# Quoted text:
______________________________

# ISO Poll



## JohnDizzo15 (Nov 4, 2013)

I thought it might be interesting to take a poll to get an idea of how people shoot most of the time with regard to ISO settings. With all the talk of new tech, it's advantages and disadvantages, I was just wondering if people could look through their galleries and figure out what ISO range they used the most and which range the least. I also figured this exercise might help some people around here determine what is most important to them for their style of shooting.

I for one find that roughly 85% of the time, am between 800-3200 and between 100-800 the rest of the time.

Wasn't sure which other category to post this in so I figured general would work. My apologies if there was in fact a better place for it.


----------



## mackguyver (Nov 4, 2013)

Landscapes, 100-800 (if windy)

______________________________

# Entries supplied:
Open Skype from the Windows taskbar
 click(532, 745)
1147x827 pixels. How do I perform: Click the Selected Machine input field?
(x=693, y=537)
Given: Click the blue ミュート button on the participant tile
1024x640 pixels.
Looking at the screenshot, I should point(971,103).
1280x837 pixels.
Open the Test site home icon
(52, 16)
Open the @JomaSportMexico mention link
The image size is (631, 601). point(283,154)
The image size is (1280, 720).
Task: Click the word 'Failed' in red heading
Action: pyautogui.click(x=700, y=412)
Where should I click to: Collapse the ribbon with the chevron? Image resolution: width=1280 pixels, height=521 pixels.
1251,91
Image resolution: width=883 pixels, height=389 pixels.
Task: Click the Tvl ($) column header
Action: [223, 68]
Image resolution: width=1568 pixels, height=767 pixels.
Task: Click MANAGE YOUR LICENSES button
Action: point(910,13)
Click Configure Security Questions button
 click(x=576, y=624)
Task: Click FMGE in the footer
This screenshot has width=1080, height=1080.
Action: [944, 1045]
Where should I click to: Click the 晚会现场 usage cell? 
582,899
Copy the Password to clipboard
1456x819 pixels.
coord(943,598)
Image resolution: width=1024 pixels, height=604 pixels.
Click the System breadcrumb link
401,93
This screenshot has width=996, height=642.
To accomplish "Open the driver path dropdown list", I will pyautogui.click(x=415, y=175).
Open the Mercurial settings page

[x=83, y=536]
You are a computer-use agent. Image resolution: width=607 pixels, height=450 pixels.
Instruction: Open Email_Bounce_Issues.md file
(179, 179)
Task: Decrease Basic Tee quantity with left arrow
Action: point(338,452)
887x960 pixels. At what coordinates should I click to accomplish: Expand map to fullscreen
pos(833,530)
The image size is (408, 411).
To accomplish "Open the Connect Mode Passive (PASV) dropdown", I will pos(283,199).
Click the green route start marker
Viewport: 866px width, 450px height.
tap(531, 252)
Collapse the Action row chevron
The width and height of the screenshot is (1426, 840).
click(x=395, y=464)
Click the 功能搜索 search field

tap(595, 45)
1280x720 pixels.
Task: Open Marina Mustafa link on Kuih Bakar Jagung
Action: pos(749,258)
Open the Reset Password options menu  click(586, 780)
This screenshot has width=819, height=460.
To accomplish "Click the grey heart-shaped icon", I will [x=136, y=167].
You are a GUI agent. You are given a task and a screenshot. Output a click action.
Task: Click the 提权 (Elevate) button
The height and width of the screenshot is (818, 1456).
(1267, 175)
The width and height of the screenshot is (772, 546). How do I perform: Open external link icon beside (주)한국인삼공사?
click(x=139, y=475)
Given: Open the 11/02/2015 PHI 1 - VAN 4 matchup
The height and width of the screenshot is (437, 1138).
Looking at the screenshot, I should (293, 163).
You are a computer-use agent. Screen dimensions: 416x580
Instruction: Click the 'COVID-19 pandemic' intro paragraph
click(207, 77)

______________________________

# Required tasks:
1. In the ISO poll thread, what ISO range does JohnDizzo15 say he shoots at roughly 85% of the time?
2. Extend the ISO poll thread past its last line.
The entries have nothing to do with the ISO poll thread.

# Outputs for the tasks:
1. Between 800 and 3200.

2.
Wildlife 100-6400 - mostly 800-3200
Portraits, candids, street - 100-800
Professional work that will be printed 20"x30" or larger , never over 400

I've taken my work up one stop with the 5DIII over the 5DII (particularly with landscapes), and now I'm considering upping it one more notch with DxO PRIME.


----------



## JohnDizzo15 (Nov 4, 2013)

mackguyver said:


> Landscapes, 100-800 (if windy)
> Wildlife 100-6400 - mostly 800-3200
> Portraits, candids, street - 100-800
> Professional work that will be printed 20"x30" or larger , never over 400
> ...



What makes up the largest bulk of your shooting?

I actually jumped on DxO Optics Pro 9 and have had mixed feelings about it thus far. There are times when PRIME impresses me. But then there are also times when it has done some really odd things to the images (especially with straight edges). I'm not an expert on noise reduction software, but there have been times when it didn't appear to outperform LR5 and CS6 (especially considering the processing time difference when saving the file). Although, there is a lot to like about the software in general, my primary motivation was PRIME. Have you installed and tested the trial?


----------



## mackguyver (Nov 4, 2013)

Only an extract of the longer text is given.